WHAT TO PRODUCE:
Repeat the lines below exactly as written, please, from the line with "The width and" to the line with "Click the page reload button", both lines included, and no others.

EXTRACTED RECORDS:
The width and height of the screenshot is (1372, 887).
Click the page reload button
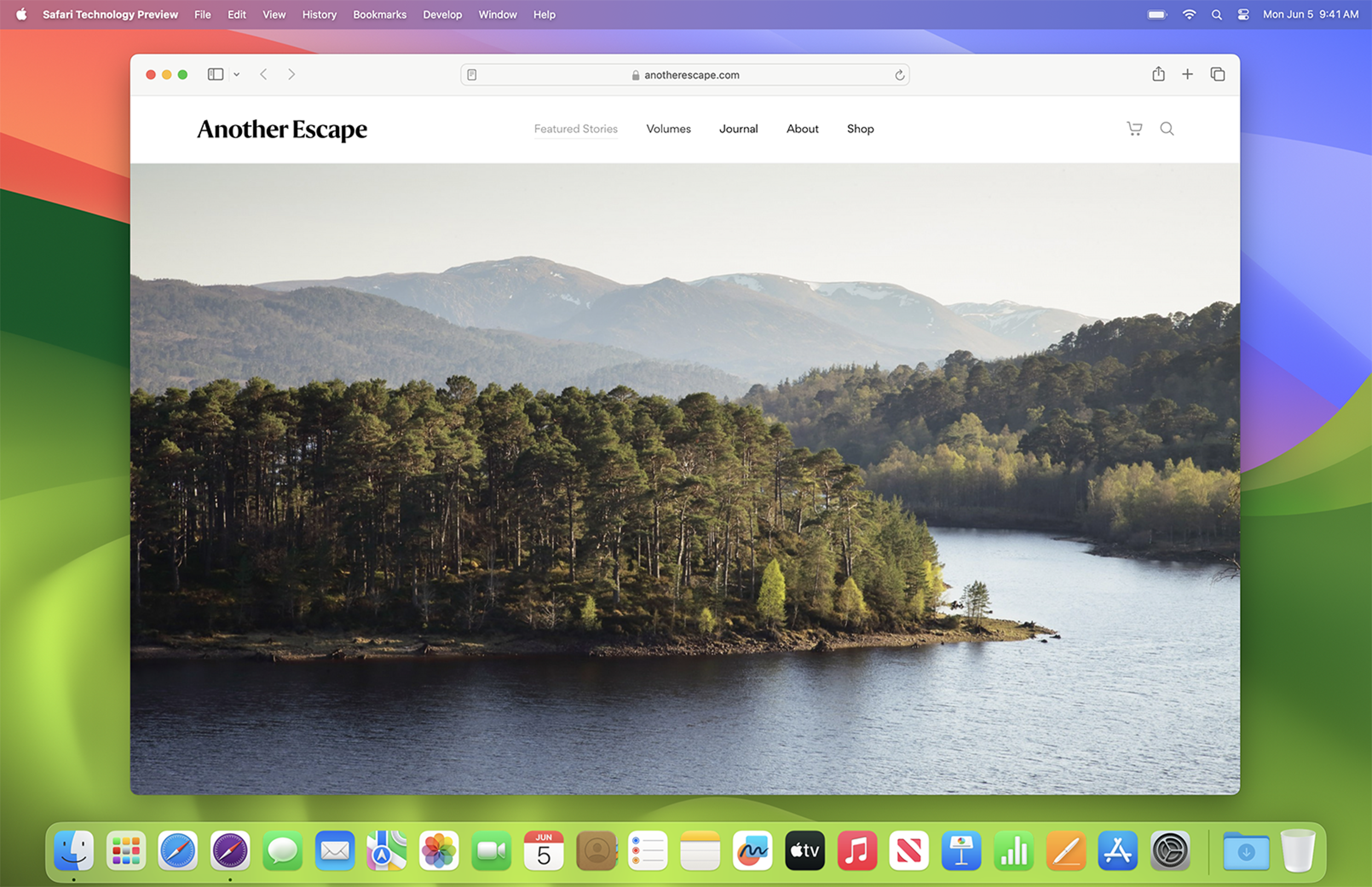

...

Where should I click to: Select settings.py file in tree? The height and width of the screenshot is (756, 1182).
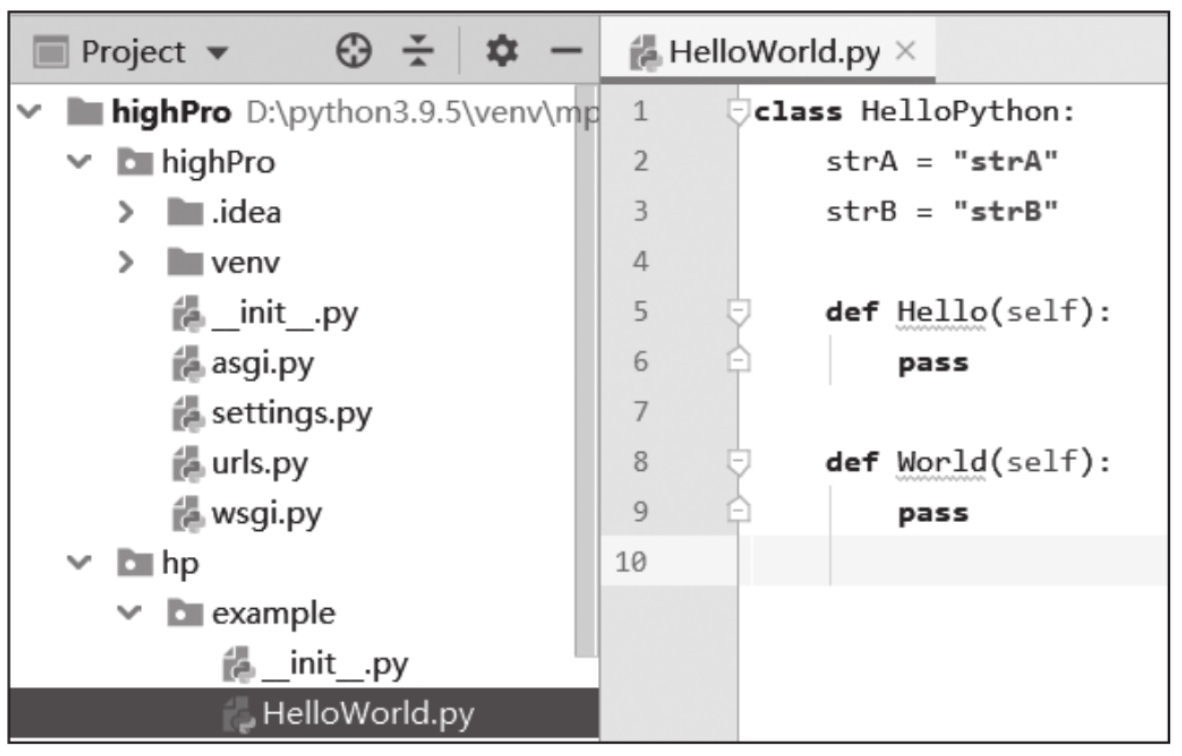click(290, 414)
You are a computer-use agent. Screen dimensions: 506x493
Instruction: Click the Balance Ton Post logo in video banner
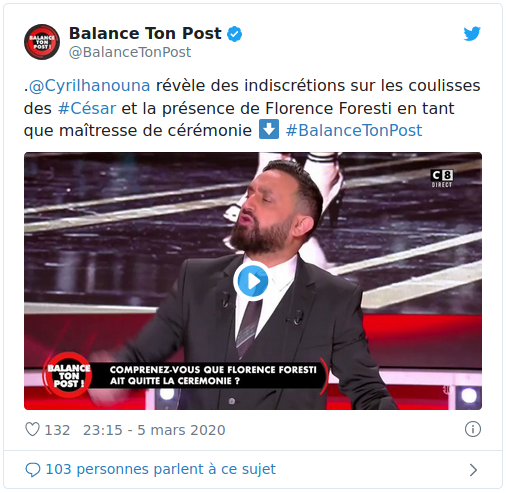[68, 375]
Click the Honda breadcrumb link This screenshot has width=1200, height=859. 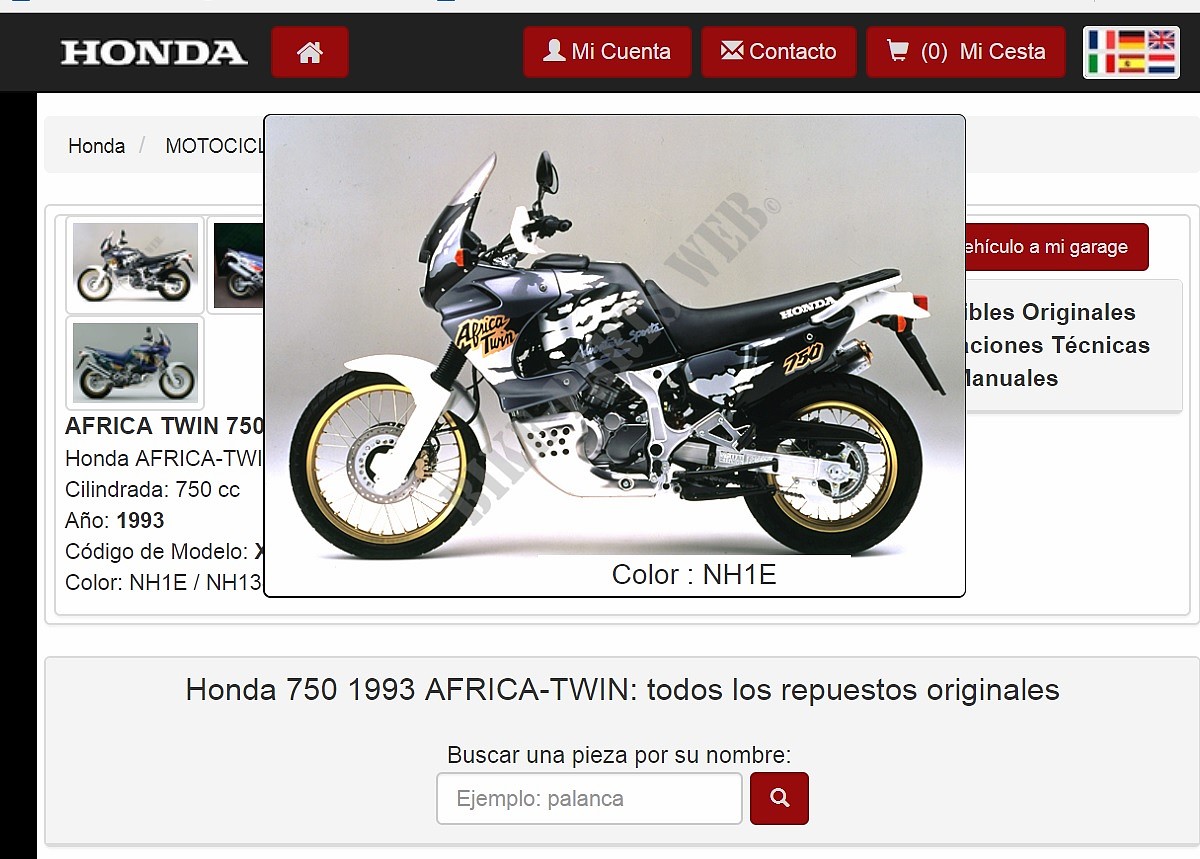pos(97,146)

==

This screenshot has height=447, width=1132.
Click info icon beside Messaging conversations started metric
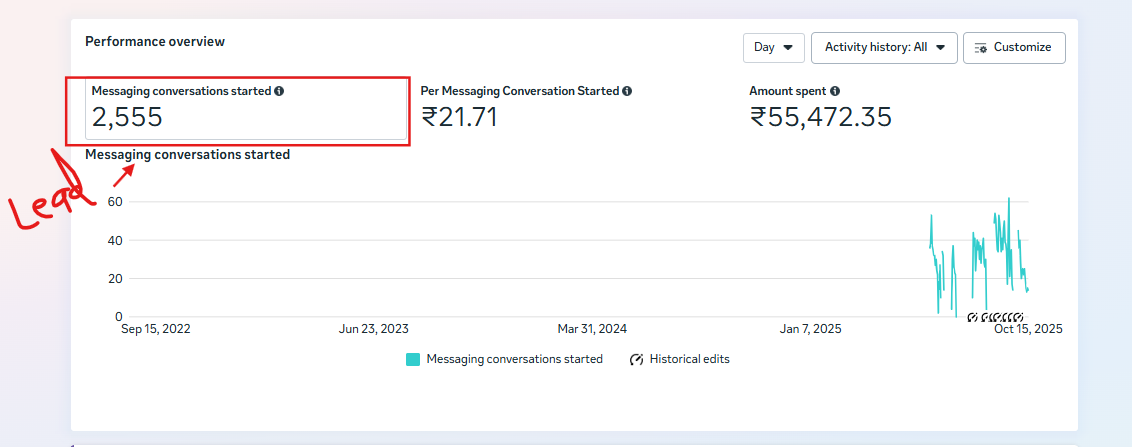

WRITTEN SOLUTION:
The width and height of the screenshot is (1372, 887).
Click the page reload button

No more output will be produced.